# WRITTEN PROBLEM A:
List every athlete named in the women's 1500 article.
# WRITTEN PROBLEM B:
Reproduce the passage of the women's 1500 article word for word, from "By LetsRun.com" up to and including "(story updated below).".

━━━ QUOTED TEXT ━━━

Fall in Round 1 of Women's 1500 Makes It Interesting as All 3 American Advance

By LetsRun.com
August 28, 2011

With 35 women starting round 1 of the women's 1500 and 24 of them making Tuesday's semifinal it's hard to have too much sympathy for anyone who did not make the semi-final.  Originally we had some sympathy for Ethiopia's Kalkidan Gezahegne who got caught up in a fall 50m from the finish, but she has been added to the final (story updated below).

Heat 1: Fall in Final 50m Helps Shannon Rowbury

Heat 1 had all the drama in round 1.

The heat featured Olympic champion Nancy Langat, 2009 Worlds bronze medallist Shannon Rowbury and the lady who has been running better than both of them in 2011, 2010 World indoor champ Kalkidan Gezahegne of Ethiopia.

━━━ DATA SEGMENT ━━━

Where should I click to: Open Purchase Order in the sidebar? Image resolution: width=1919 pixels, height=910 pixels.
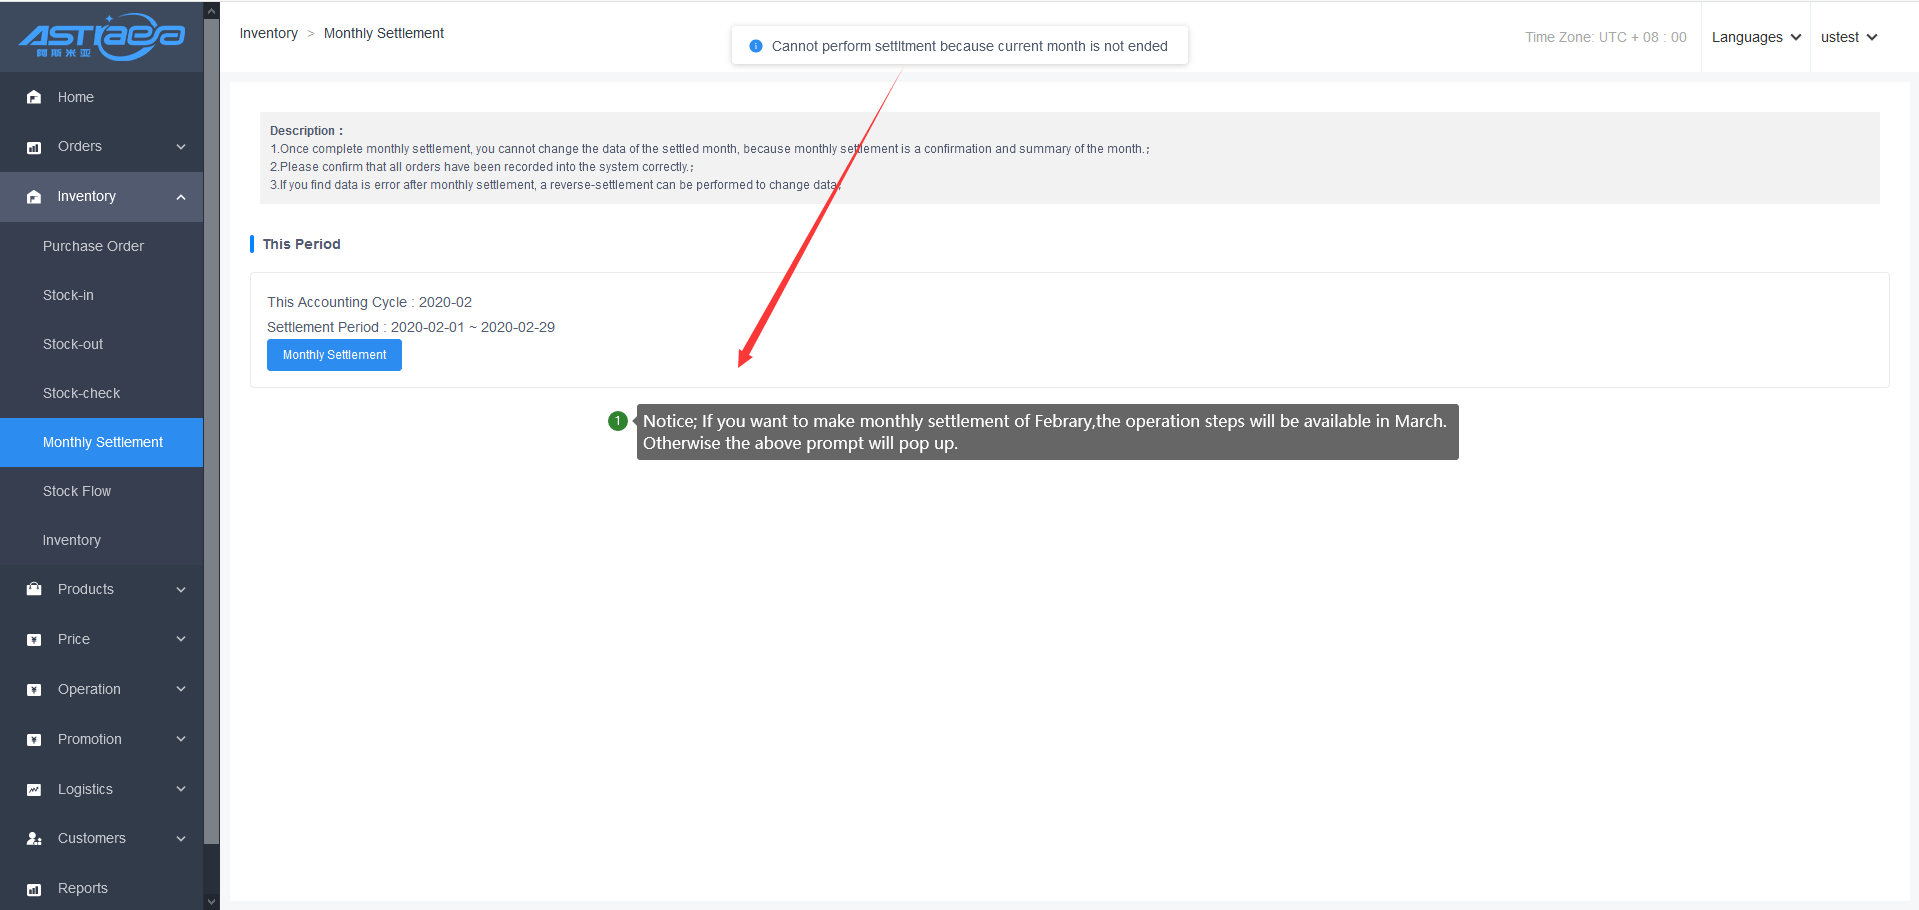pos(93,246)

━━━

# WRITTEN SOLUTION A:
Kalkidan Gezahegne
Nancy Langat
Shannon Rowbury

# WRITTEN SOLUTION B:
By LetsRun.com
August 28, 2011

With 35 women starting round 1 of the women's 1500 and 24 of them making Tuesday's semifinal it's hard to have too much sympathy for anyone who did not make the semi-final.  Originally we had some sympathy for Ethiopia's Kalkidan Gezahegne who got caught up in a fall 50m from the finish, but she has been added to the final (story updated below).